Problem to solve
Output the data in full and exactly as presented.

[Start of Attachment]

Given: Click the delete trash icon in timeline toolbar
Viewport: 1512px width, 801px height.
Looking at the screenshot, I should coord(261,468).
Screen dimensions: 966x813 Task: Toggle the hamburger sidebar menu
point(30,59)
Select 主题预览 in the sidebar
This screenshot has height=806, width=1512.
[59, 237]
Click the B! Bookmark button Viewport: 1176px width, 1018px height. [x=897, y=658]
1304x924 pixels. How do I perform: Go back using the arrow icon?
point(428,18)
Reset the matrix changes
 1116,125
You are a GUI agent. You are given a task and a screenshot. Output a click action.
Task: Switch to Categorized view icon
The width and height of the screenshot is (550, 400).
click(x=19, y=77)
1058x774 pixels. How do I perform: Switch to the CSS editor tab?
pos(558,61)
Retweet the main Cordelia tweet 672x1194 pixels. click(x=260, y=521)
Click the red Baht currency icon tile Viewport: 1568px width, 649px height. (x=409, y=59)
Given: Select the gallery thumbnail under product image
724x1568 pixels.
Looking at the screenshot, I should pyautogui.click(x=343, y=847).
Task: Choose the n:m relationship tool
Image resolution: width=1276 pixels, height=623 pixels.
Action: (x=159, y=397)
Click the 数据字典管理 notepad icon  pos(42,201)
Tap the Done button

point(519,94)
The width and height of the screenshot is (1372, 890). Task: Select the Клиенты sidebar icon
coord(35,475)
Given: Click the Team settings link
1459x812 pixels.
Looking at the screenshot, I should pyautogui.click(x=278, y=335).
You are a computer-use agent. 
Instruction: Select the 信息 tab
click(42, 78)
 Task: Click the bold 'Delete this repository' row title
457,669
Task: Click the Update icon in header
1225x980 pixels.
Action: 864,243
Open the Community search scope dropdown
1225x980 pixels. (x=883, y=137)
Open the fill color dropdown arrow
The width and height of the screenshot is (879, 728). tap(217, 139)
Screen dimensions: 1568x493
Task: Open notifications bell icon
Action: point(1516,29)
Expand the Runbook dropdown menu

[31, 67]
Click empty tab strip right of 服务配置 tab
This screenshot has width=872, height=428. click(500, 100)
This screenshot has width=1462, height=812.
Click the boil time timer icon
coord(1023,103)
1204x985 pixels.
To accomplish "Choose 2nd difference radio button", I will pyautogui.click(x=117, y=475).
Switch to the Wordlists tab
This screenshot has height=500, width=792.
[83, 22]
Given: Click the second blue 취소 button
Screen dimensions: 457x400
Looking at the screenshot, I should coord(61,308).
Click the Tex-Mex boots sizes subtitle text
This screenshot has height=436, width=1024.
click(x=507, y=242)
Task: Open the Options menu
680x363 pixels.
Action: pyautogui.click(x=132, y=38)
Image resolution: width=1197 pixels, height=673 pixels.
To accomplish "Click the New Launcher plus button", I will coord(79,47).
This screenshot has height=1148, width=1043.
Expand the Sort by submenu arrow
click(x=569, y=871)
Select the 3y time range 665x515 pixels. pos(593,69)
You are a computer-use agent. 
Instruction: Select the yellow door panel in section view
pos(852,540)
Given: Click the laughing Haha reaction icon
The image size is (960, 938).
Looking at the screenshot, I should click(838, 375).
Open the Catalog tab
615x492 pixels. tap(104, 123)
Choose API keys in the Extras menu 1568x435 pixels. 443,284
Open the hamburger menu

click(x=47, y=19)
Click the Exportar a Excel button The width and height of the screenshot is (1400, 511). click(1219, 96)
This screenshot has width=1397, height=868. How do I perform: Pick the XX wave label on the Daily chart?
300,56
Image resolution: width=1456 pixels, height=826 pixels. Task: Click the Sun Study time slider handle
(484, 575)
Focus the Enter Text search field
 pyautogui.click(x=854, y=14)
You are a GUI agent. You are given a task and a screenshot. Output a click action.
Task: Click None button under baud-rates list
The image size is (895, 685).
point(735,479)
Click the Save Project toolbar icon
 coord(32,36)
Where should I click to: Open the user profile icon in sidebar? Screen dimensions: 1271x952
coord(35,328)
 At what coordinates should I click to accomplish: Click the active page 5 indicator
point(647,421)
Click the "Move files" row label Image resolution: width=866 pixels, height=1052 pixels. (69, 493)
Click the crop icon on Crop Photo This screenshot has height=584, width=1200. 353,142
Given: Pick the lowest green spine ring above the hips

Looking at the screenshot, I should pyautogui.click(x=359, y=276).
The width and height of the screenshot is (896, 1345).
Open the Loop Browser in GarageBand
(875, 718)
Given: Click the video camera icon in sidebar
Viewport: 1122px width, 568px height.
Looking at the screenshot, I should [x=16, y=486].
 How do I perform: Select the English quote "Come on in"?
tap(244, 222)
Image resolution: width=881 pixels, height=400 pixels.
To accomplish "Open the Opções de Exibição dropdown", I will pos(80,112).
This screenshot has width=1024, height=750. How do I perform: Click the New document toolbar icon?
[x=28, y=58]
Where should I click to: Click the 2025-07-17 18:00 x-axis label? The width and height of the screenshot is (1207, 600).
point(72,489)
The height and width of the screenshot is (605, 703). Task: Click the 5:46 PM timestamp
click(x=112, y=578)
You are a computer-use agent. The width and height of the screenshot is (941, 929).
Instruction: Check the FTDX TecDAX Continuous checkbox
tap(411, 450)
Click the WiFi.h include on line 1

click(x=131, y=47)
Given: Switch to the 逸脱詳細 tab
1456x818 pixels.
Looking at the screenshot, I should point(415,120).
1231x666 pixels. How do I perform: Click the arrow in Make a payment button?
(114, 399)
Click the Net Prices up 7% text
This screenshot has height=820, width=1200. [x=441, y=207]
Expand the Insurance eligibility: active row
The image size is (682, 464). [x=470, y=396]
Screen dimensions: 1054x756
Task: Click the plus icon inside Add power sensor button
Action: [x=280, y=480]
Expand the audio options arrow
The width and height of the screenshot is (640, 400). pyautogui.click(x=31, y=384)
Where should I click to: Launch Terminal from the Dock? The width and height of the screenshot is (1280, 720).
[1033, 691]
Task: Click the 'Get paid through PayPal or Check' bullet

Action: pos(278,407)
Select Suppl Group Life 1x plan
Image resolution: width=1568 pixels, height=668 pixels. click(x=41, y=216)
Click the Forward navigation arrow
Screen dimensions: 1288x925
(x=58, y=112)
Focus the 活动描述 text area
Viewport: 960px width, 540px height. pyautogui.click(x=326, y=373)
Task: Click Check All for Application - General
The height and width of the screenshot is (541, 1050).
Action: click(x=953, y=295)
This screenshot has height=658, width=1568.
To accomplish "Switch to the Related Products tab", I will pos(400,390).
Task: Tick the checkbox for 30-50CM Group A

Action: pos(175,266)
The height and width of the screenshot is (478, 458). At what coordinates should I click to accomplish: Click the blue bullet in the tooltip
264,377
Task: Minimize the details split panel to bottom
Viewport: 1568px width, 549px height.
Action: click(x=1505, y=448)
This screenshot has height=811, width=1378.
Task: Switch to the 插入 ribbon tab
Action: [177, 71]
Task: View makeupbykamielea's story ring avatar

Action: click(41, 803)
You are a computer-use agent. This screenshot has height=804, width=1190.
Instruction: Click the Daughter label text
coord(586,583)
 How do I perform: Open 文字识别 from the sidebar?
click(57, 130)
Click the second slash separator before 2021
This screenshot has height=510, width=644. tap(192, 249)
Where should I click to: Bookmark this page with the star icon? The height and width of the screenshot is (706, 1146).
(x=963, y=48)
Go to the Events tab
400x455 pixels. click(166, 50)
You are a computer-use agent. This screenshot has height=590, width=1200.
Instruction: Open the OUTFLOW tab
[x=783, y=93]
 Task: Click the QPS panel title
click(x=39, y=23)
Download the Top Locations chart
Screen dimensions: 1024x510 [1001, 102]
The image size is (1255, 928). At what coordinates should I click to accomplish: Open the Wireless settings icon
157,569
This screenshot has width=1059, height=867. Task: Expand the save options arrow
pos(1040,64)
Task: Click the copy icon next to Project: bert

[End of Attachment]

Exercise answer
Given: Click the delete trash icon in timeline toolbar
Viewport: 1512px width, 801px height.
Looking at the screenshot, I should coord(261,468).
Screen dimensions: 966x813 Task: Toggle the hamburger sidebar menu
point(30,59)
Select 主题预览 in the sidebar
This screenshot has height=806, width=1512.
[59, 237]
Click the B! Bookmark button Viewport: 1176px width, 1018px height. [x=897, y=658]
1304x924 pixels. How do I perform: Go back using the arrow icon?
point(428,18)
Reset the matrix changes
 1116,125
You are a GUI agent. You are given a task and a screenshot. Output a click action.
Task: Switch to Categorized view icon
The width and height of the screenshot is (550, 400).
click(x=19, y=77)
1058x774 pixels. How do I perform: Switch to the CSS editor tab?
pos(558,61)
Retweet the main Cordelia tweet 672x1194 pixels. click(x=260, y=521)
Click the red Baht currency icon tile Viewport: 1568px width, 649px height. (x=409, y=59)
Given: Select the gallery thumbnail under product image
724x1568 pixels.
Looking at the screenshot, I should pyautogui.click(x=343, y=847).
Task: Choose the n:m relationship tool
Image resolution: width=1276 pixels, height=623 pixels.
Action: (x=159, y=397)
Click the 数据字典管理 notepad icon  pos(42,201)
Tap the Done button

point(519,94)
The width and height of the screenshot is (1372, 890). Task: Select the Клиенты sidebar icon
coord(35,475)
Given: Click the Team settings link
1459x812 pixels.
Looking at the screenshot, I should pyautogui.click(x=278, y=335).
You are a computer-use agent. 
Instruction: Select the 信息 tab
click(42, 78)
 Task: Click the bold 'Delete this repository' row title
457,669
Task: Click the Update icon in header
1225x980 pixels.
Action: 864,243
Open the Community search scope dropdown
1225x980 pixels. (x=883, y=137)
Open the fill color dropdown arrow
The width and height of the screenshot is (879, 728). tap(217, 139)
Screen dimensions: 1568x493
Task: Open notifications bell icon
Action: point(1516,29)
Expand the Runbook dropdown menu

[31, 67]
Click empty tab strip right of 服务配置 tab
This screenshot has width=872, height=428. click(500, 100)
This screenshot has width=1462, height=812.
Click the boil time timer icon
coord(1023,103)
1204x985 pixels.
To accomplish "Choose 2nd difference radio button", I will pyautogui.click(x=117, y=475).
Switch to the Wordlists tab
This screenshot has height=500, width=792.
[83, 22]
Given: Click the second blue 취소 button
Screen dimensions: 457x400
Looking at the screenshot, I should coord(61,308).
Click the Tex-Mex boots sizes subtitle text
This screenshot has height=436, width=1024.
click(x=507, y=242)
Task: Open the Options menu
680x363 pixels.
Action: pyautogui.click(x=132, y=38)
Image resolution: width=1197 pixels, height=673 pixels.
To accomplish "Click the New Launcher plus button", I will coord(79,47).
This screenshot has height=1148, width=1043.
Expand the Sort by submenu arrow
click(x=569, y=871)
Select the 3y time range 665x515 pixels. pos(593,69)
You are a computer-use agent. 
Instruction: Select the yellow door panel in section view
pos(852,540)
Given: Click the laughing Haha reaction icon
The image size is (960, 938).
Looking at the screenshot, I should click(838, 375).
Open the Catalog tab
615x492 pixels. tap(104, 123)
Choose API keys in the Extras menu 1568x435 pixels. 443,284
Open the hamburger menu

click(x=47, y=19)
Click the Exportar a Excel button The width and height of the screenshot is (1400, 511). click(1219, 96)
This screenshot has width=1397, height=868. How do I perform: Pick the XX wave label on the Daily chart?
300,56
Image resolution: width=1456 pixels, height=826 pixels. Task: Click the Sun Study time slider handle
(484, 575)
Focus the Enter Text search field
 pyautogui.click(x=854, y=14)
You are a GUI agent. You are given a task and a screenshot. Output a click action.
Task: Click None button under baud-rates list
The image size is (895, 685).
point(735,479)
Click the Save Project toolbar icon
 coord(32,36)
Where should I click to: Open the user profile icon in sidebar? Screen dimensions: 1271x952
coord(35,328)
 At what coordinates should I click to accomplish: Click the active page 5 indicator
point(647,421)
Click the "Move files" row label Image resolution: width=866 pixels, height=1052 pixels. (69, 493)
Click the crop icon on Crop Photo This screenshot has height=584, width=1200. 353,142
Given: Pick the lowest green spine ring above the hips

Looking at the screenshot, I should pyautogui.click(x=359, y=276).
The width and height of the screenshot is (896, 1345).
Open the Loop Browser in GarageBand
(875, 718)
Given: Click the video camera icon in sidebar
Viewport: 1122px width, 568px height.
Looking at the screenshot, I should [x=16, y=486].
 How do I perform: Select the English quote "Come on in"?
tap(244, 222)
Image resolution: width=881 pixels, height=400 pixels.
To accomplish "Open the Opções de Exibição dropdown", I will pos(80,112).
This screenshot has width=1024, height=750. How do I perform: Click the New document toolbar icon?
[x=28, y=58]
Where should I click to: Click the 2025-07-17 18:00 x-axis label? The width and height of the screenshot is (1207, 600).
point(72,489)
The height and width of the screenshot is (605, 703). Task: Click the 5:46 PM timestamp
click(x=112, y=578)
You are a computer-use agent. The width and height of the screenshot is (941, 929).
Instruction: Check the FTDX TecDAX Continuous checkbox
tap(411, 450)
Click the WiFi.h include on line 1

click(x=131, y=47)
Given: Switch to the 逸脱詳細 tab
1456x818 pixels.
Looking at the screenshot, I should point(415,120).
1231x666 pixels. How do I perform: Click the arrow in Make a payment button?
(114, 399)
Click the Net Prices up 7% text
This screenshot has height=820, width=1200. [x=441, y=207]
Expand the Insurance eligibility: active row
The image size is (682, 464). [x=470, y=396]
Screen dimensions: 1054x756
Task: Click the plus icon inside Add power sensor button
Action: [x=280, y=480]
Expand the audio options arrow
The width and height of the screenshot is (640, 400). pyautogui.click(x=31, y=384)
Where should I click to: Launch Terminal from the Dock? The width and height of the screenshot is (1280, 720).
[1033, 691]
Task: Click the 'Get paid through PayPal or Check' bullet

Action: pos(278,407)
Select Suppl Group Life 1x plan
Image resolution: width=1568 pixels, height=668 pixels. click(x=41, y=216)
Click the Forward navigation arrow
Screen dimensions: 1288x925
(x=58, y=112)
Focus the 活动描述 text area
Viewport: 960px width, 540px height. pyautogui.click(x=326, y=373)
Task: Click Check All for Application - General
The height and width of the screenshot is (541, 1050).
Action: click(x=953, y=295)
This screenshot has height=658, width=1568.
To accomplish "Switch to the Related Products tab", I will pos(400,390).
Task: Tick the checkbox for 30-50CM Group A

Action: pos(175,266)
The height and width of the screenshot is (478, 458). At what coordinates should I click to accomplish: Click the blue bullet in the tooltip
264,377
Task: Minimize the details split panel to bottom
Viewport: 1568px width, 549px height.
Action: click(x=1505, y=448)
This screenshot has height=811, width=1378.
Task: Switch to the 插入 ribbon tab
Action: [177, 71]
Task: View makeupbykamielea's story ring avatar

Action: click(41, 803)
You are a computer-use agent. This screenshot has height=804, width=1190.
Instruction: Click the Daughter label text
coord(586,583)
 How do I perform: Open 文字识别 from the sidebar?
click(57, 130)
Click the second slash separator before 2021
This screenshot has height=510, width=644. tap(192, 249)
Where should I click to: Bookmark this page with the star icon? The height and width of the screenshot is (706, 1146).
(x=963, y=48)
Go to the Events tab
400x455 pixels. click(166, 50)
You are a computer-use agent. This screenshot has height=590, width=1200.
Instruction: Open the OUTFLOW tab
[x=783, y=93]
 Task: Click the QPS panel title
click(x=39, y=23)
Download the Top Locations chart
Screen dimensions: 1024x510 [1001, 102]
The image size is (1255, 928). At what coordinates should I click to accomplish: Open the Wireless settings icon
157,569
This screenshot has width=1059, height=867. Task: Expand the save options arrow
pos(1040,64)
Task: Click the copy icon next to Project: bert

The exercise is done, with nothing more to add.